I began this thinking it would be fairly straightforward, and readily found the general solution:

y = (4/5)(cost + 2sint) + ce^(-t/2)

To find "c" (ie: the specific solution) I used the initial values and got:

y=(4/5)(cost + 2sint) - (9/5)e^(-t/2)

In attempting to find the (first) local maxima -- making the assumption that it would be at a point where y' = 0 -- I took the first equation, which reduces to:

(1/2)y = 2cost ----> y = 4cost

and tried solving for t [by inserting my above-noted specific equation for y(t)]. Which ultimately brings me to the equation:

9e^(-t/2) = 8sint - 16cost

Now I should note that [since the answer, meaning the point value (1.364312, 0.820082) is in the back of the book] all my equations balance. So I assume I've done the various derivations and integrals correctly. My general and specific solutions seem correct. But I cannot for the LIFE of me think of how to simplify the equation above to some form where "t" can be solve for. (Though as I mentioned, putting the 'known' value in does balance.)

Logically I'm overlooking something that should either allow me to simplify that equation, or I've created the wrong equation. But I'm stuck.

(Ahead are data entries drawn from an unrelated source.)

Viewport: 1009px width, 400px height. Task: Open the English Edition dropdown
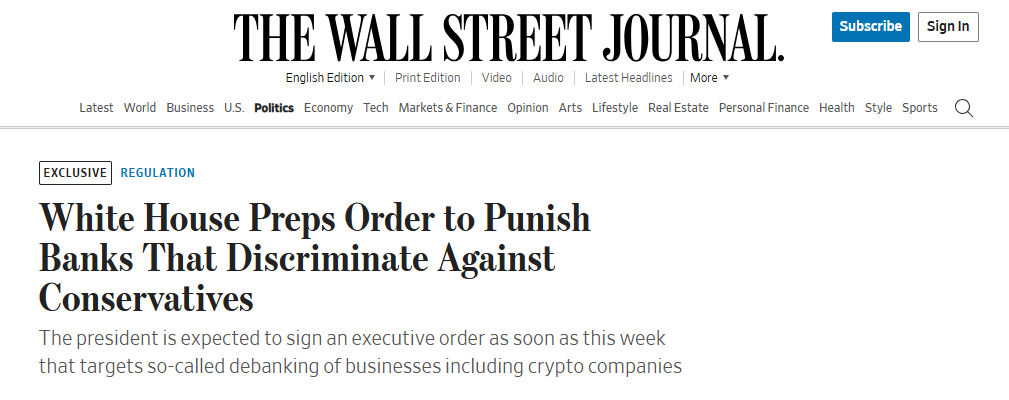(x=330, y=78)
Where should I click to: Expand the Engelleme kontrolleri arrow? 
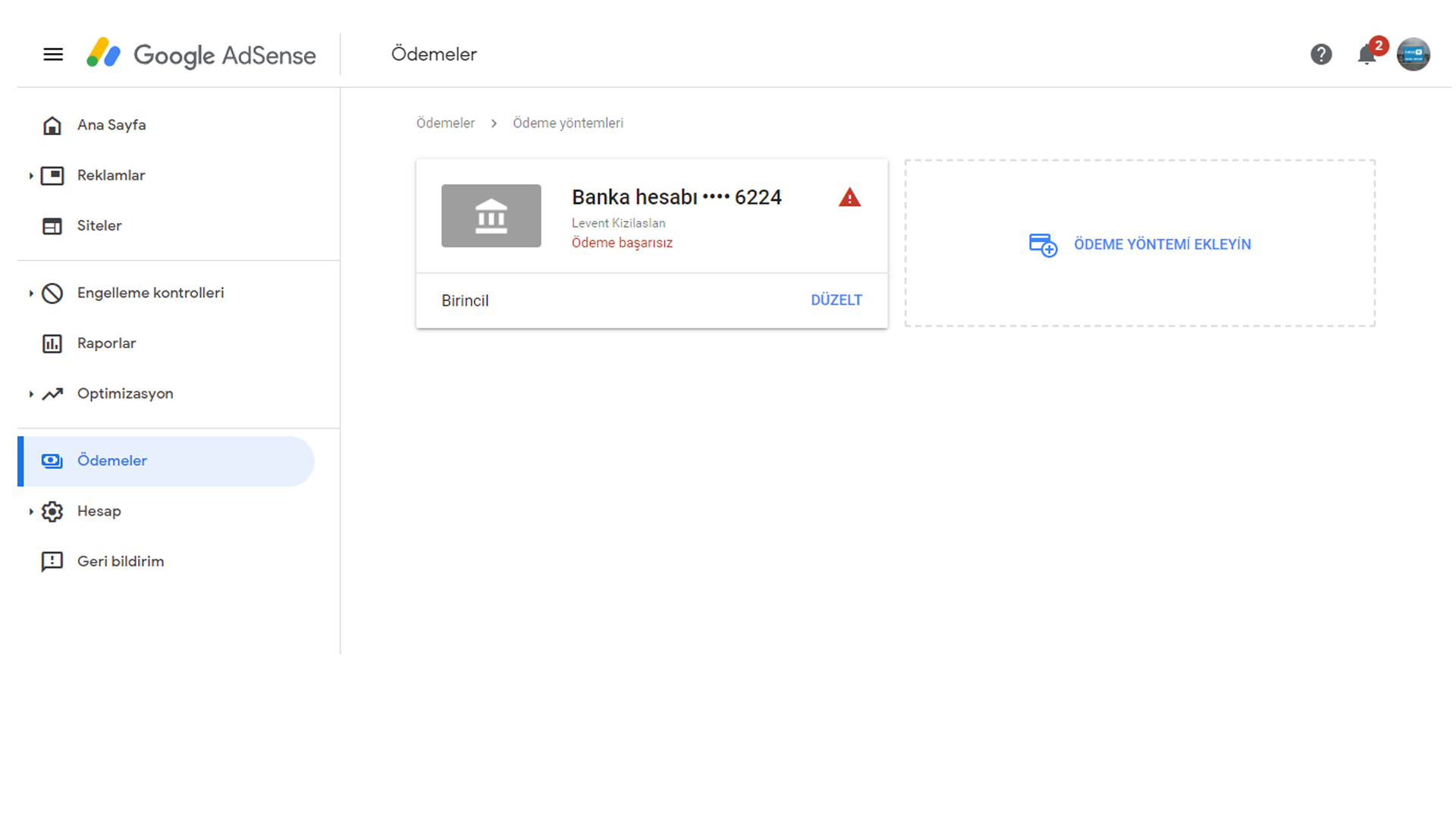pyautogui.click(x=31, y=293)
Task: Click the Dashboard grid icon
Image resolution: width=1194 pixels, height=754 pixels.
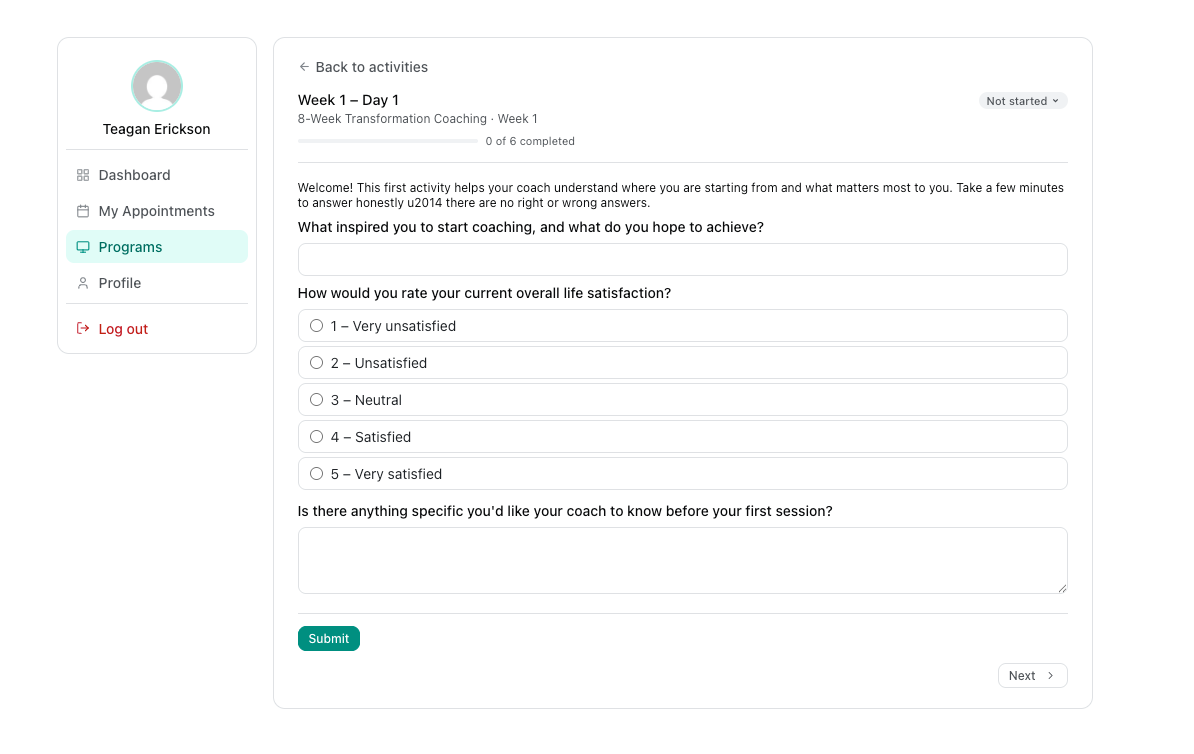Action: [x=83, y=175]
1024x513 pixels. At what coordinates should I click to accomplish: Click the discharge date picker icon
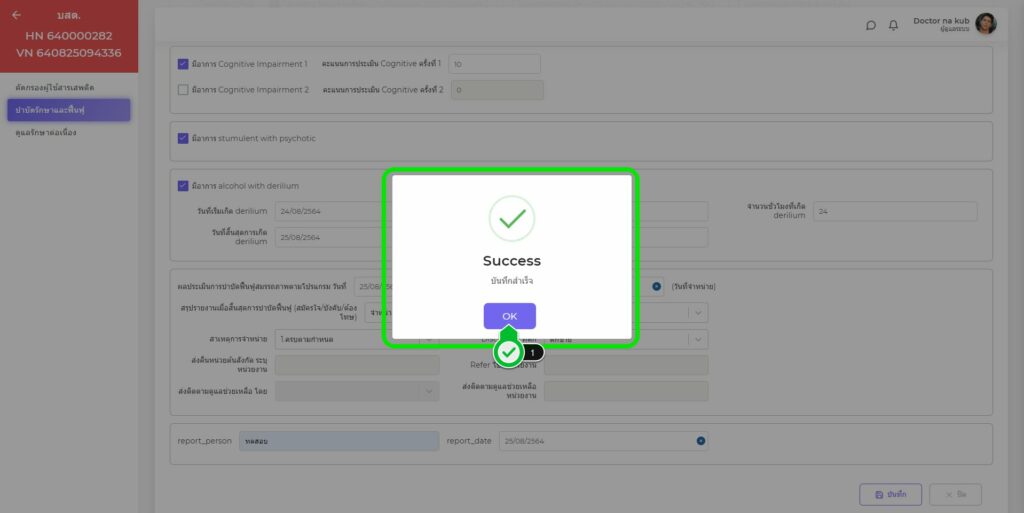point(657,286)
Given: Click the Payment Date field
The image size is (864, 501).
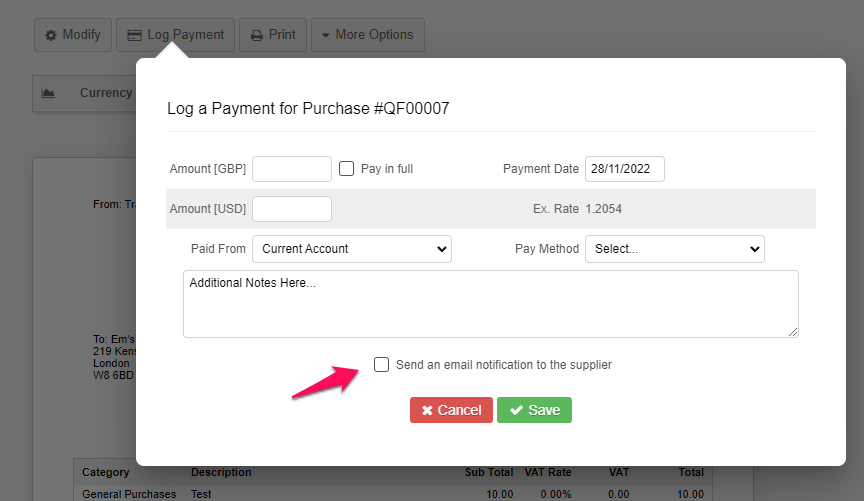Looking at the screenshot, I should pos(625,169).
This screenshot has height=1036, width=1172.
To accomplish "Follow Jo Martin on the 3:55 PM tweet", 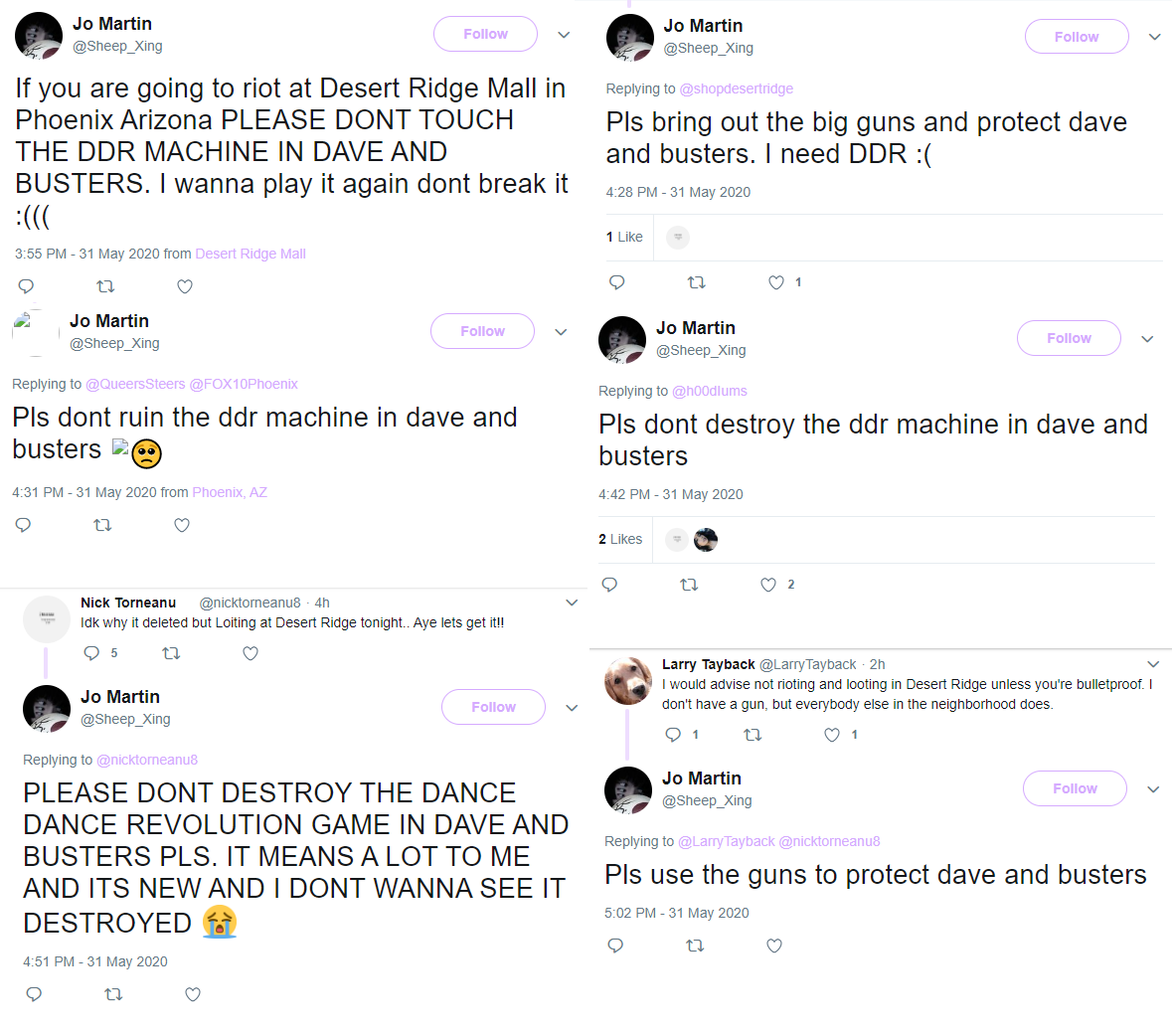I will point(485,34).
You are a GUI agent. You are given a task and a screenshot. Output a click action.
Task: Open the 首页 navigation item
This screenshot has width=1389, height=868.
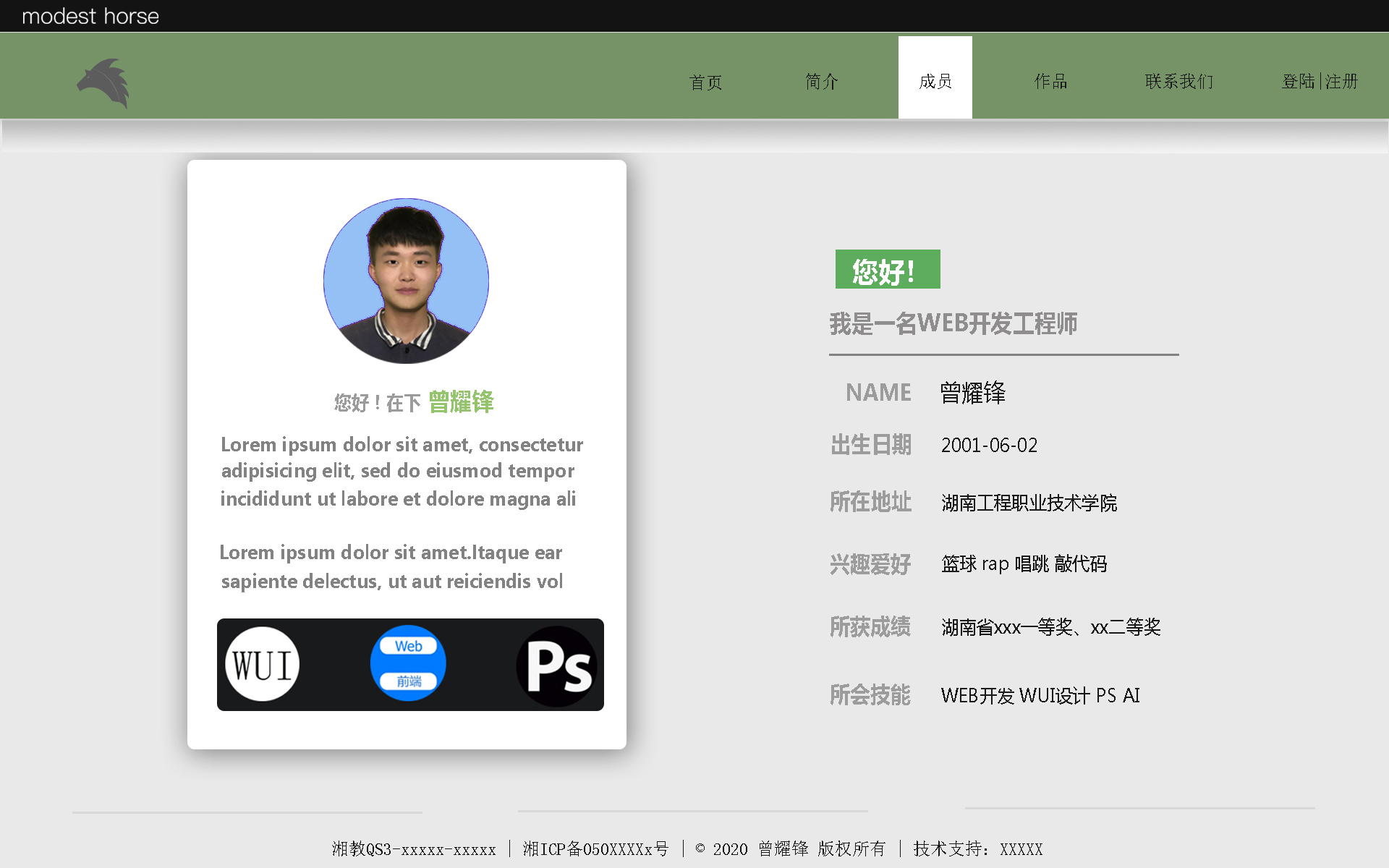click(x=705, y=82)
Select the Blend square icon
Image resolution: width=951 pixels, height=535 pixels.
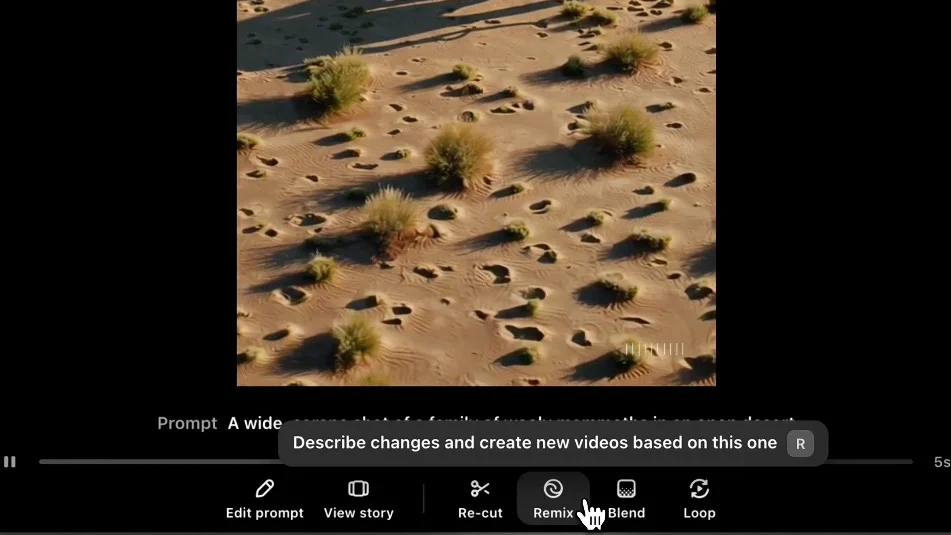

[FWIW - I'm not formally taking a class; I'm considering a project that requires re-building of my DiffyQ knowledge, now 30ish years stale. So I recently worked through the most current version of Thomas' Calculus and am now working through this (introductory) ODE text. If I had an instructor or TA grad student, I'd be bugging one of them. But I live in a town sans 4-year college, so I can't think who to 'bug'! Thanks for considering help!]